Jurisprudence : un salarié mis à la retraite en dehors des conditions légales et donc licencié sans cause réelle et sérieuse bénéficie de l'indemnité conventionnelle de licenciement prévue par la convention collective de branche.

Publics prioritaires

- Auteur(e) : Tiphaine Garat

"dès lors qu’il était irrévocablement jugé que le licenciement de M.X était dépourvu de cause réelle et sérieuse, l’intéressé avant droit au paiement de l’indemnité conventionnelle de licenciement, laquelle n’est exclue qu’en cas de licenciement pour motif disciplinaire ou en raison d’une condamnation pour crime ou délité touchant à l’honneur ou à la probité."

 

34 ans après avoir été recruté au Crédit Lyonnais, un salarié apprend qu’il doit céder son poste en raison d’une réorganisation. Suite à son refus d’occuper le poste qui lui est proposé, la banque le met à la retraite, par courrier du 9 octobre 2001.

 

Il a demandé la requalification de cette rupture en licenciement sans cause réelle et sérieuse et le paiement des indemnités correspondantes.

 

Les juges ont accédé à sa demande tendant à la requalification de la rupture, et retenu un licenciement sans cause réelle et sérieuse, mais ils l’ont débouté de sa demande d’indemnité conventionnelle de licenciement (CA Paris, 17 septembre 2002).

 

Interprétant l’article de la CCN correspondant (article 26 de la CCN du 10 janvier 2000), les magistrats ont estimé que l’indemnité n’était due qu’au salarié licencié pour insuffisance professionnelle.

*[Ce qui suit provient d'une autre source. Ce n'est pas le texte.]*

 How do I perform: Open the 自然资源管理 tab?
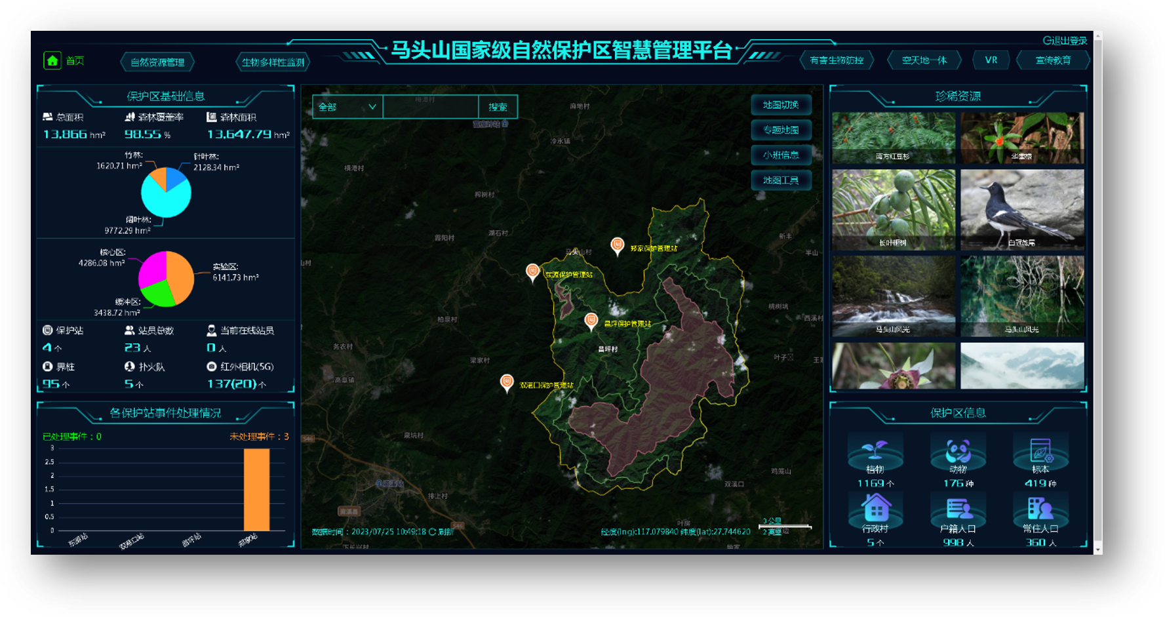pyautogui.click(x=157, y=62)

Ils ont ainsi pris en considération le motif de la rupture.

 

La chambre sociale de la Cour de cassation avait censuré l’arrêt et retenu une interprétation extensive de l’accord : en présence de dispositions accordant une indemnité de licenciement pour motif non disciplinaire résultant d’une insuffisance professionnelle ou d’une inaptitude physique, "il en résulte nécessairement que ces dispositions sont applicables lorsque le licenciement est dépourvu de cause réelle et sérieuse" (Cass.soc., 8 mars 2005, n°01-44.752).

 

Néanmoins, les juges de la cour de renvoi ont rejeté la demande d’indemnité faisant prévaloir l’intention des rédacteurs de la convention, lesquels n’ont entendu accorder le bénéfice de l’indemnité " qu’aux salariés licenciés pour insuffisance professionnelle ou incapacité physique". "Le juge ne saurait étendre l’application de ces dispositions au-delà de la convention collective en reconnaissant un droit à l’indemnité conventionnelle de licenciement à des salariés licenciés pour des causes autres que celles limitativement énumérées", ont-ils souligné.

 

Mais finalement, statuant en assemblée plénière, la Haute juridiction a confirmé l’interprétation de la chambre sociale et imposé le versement de l’indemnité conventionnelle de licenciement au salarié licencié en l’absence de cause réelle et sérieuse.

 

Peu importe donc le motif de licenciement et l’intention des rédacteurs de la convention collective : l’employeur est débiteur de l’indemnité conventionnelle de licenciement dès lors qu’un licenciement est jugé sans cause réelle et sérieuse, sauf licenciement pour motif disciplinaire ou en raison d’une condamnation pour crime ou délit touchant à l’honneur ou à la probité.